Extrait présenté.
◇ ◇ ◇ ◇ ◇ ◇ ◇

Par Marianne St-Jacques le 18 août 2019                      Lien  
Il ne reste plus que quelques jours pour voir « Coups de crayon! La satire politique en dessin ». Cette exposition gratuite consacrée à l’histoire du dessin de presse québécois – et plus particulièrement à la caricature politique – est à l’affiche jusqu’au 30 août à la Bibliothèque de l’Assemblée nationale du Québec.

Une grande exposition portant sur le dessin de presse satirique présentée dans un lieu éminemment politique : voilà l’idée derrière « Coups de crayon ! ».

En ces temps incertains pour le dessin de presse – fin de parution régulière pour Mad Magazine, disparition de la caricature politique dans l’édition internationale du New York Times, et congédiement surprise de Michael de Adder par le Brunswick News –, l’exercice est salutaire et permet d’apprécier le rôle de la satire politique dans nos sociétés libres et démocratiques [1].

Présentée par Martin Pelletier (coordination) et Pierre Skilling (recherche et rédaction), l’exposition « Coups de crayon ! » retrace l’histoire de la caricature au Québec, des origines à nos jours, à l’aide d’originaux, de reproductions et d’artefacts. Mettant en vedette certains des plus grands noms du dessin de presse québécois (Albéric Bourgeois, Raoul Hunter, Robert La Palme, Harry Mayerovitch alias Henri, Terry Mosher alias Aislin), l’exposition a également le mérite de présenter des illustrations publiées en français et en anglais et issues de tous les courants politiques : journaux conservateurs et libéraux, fédéralistes et souverainistes, nationalistes, catholiques et socialistes. Le tout accompagné de l’excellente brochure rédigée par Pierre Skilling, qui replace ainsi les œuvres dans leur contexte social et politique.

Dernière chance : exposition « Coups de crayon ! » à l'Assemblée nationale du Québec
Quelques illustrations d’Albéric Bourgeois, l’un des pères fondateurs de la bande dessinée québécoise.
Photo : Marianne St-Jacques.
Maurice Duplessis, premier ministre du Québec, dépeint sous les traits du « Napoléon laurentien » par Harry Mayerovitch dans Le Jour, 1939.
Photo : Marianne St-Jacques.
René Lévesque et Charles De Gaulle, Le Poing, avril 1968.
Photo : Marianne St-Jacques.

Avec des dessins qui remontent jusqu’en 1865 – C’est notamment le cas des caricatures de Charles-Henri Moreau parues dans Le Perroquet –, l’exposition permet également de parcourir l’histoire politique du Québec et du Canada à travers plusieurs moments forts : Confédération, pendaison de Louis Riel, Grande dépression, montée du fascisme et Deuxième Guerre mondiale, Grande noirceur, Révolution tranquille, Crise d’octobre, et référendums sur l’indépendance du Québec de 1980 et 1995.

◇ ◇ ◇ ◇ ◇ ◇ ◇

Données brutes.
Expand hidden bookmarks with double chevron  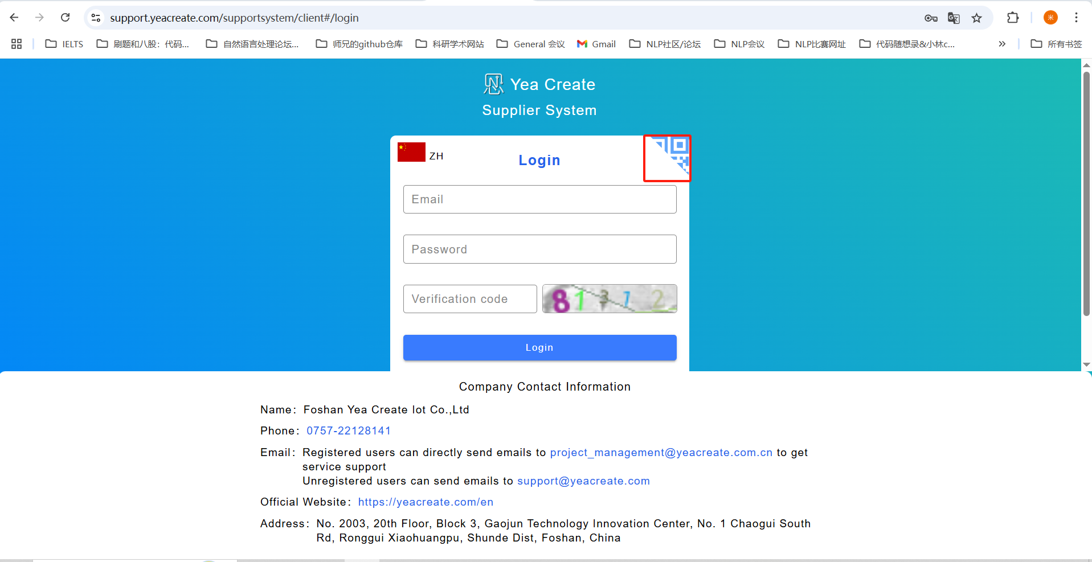[x=1002, y=44]
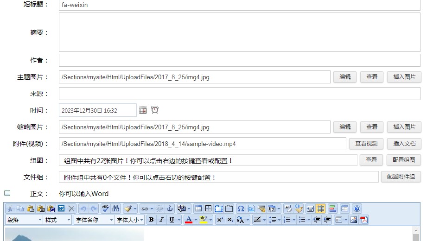The width and height of the screenshot is (433, 241).
Task: Toggle italic formatting
Action: 161,220
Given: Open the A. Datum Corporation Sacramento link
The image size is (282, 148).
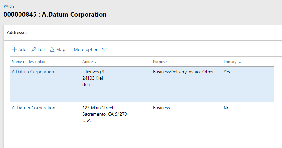Looking at the screenshot, I should [34, 108].
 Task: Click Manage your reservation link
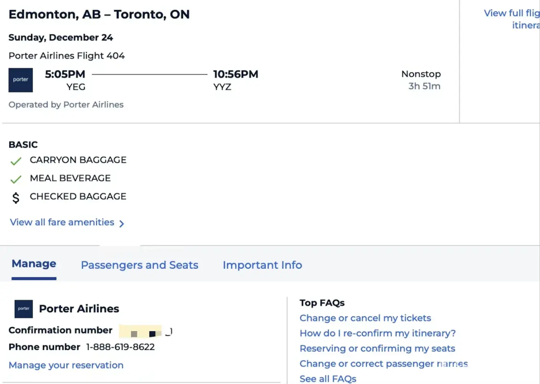[66, 365]
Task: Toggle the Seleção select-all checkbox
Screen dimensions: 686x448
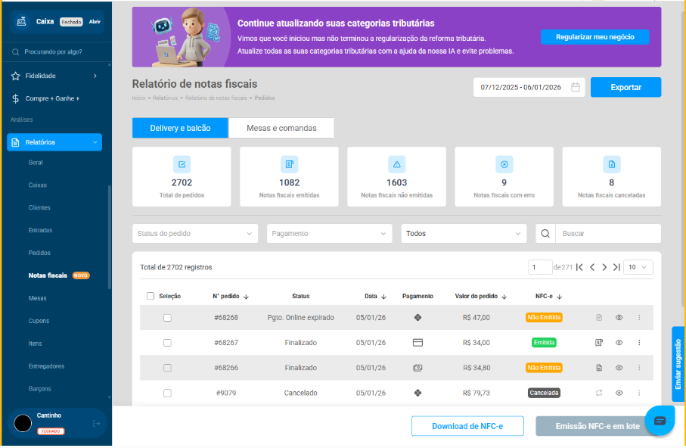Action: coord(151,296)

◇ ◇ ◇ ◇ ◇ ◇ ◇

Travaux à réaliser.
**a.** D'après l'extrait présenté, jusqu'à quelle date et en quel lieu l'exposition « Coups de crayon ! » est-elle à l'affiche ?
**b.** Reproduisez à l'identique le passage de l'extrait présenté qui débute par les mots contenant « Présentée par Martin » et s'achève sur « social et politique. ».
Appuyez-vous exclusivement sur l'extrait présenté.

Liste des solutions.
**a.** Elle est à l'affiche jusqu'au 30 août, à la Bibliothèque de l'Assemblée nationale du Québec.

**b.**
Présentée par Martin Pelletier (coordination) et Pierre Skilling (recherche et rédaction), l’exposition « Coups de crayon ! » retrace l’histoire de la caricature au Québec, des origines à nos jours, à l’aide d’originaux, de reproductions et d’artefacts. Mettant en vedette certains des plus grands noms du dessin de presse québécois (Albéric Bourgeois, Raoul Hunter, Robert La Palme, Harry Mayerovitch alias Henri, Terry Mosher alias Aislin), l’exposition a également le mérite de présenter des illustrations publiées en français et en anglais et issues de tous les courants politiques : journaux conservateurs et libéraux, fédéralistes et souverainistes, nationalistes, catholiques et socialistes. Le tout accompagné de l’excellente brochure rédigée par Pierre Skilling, qui replace ainsi les œuvres dans leur contexte social et politique.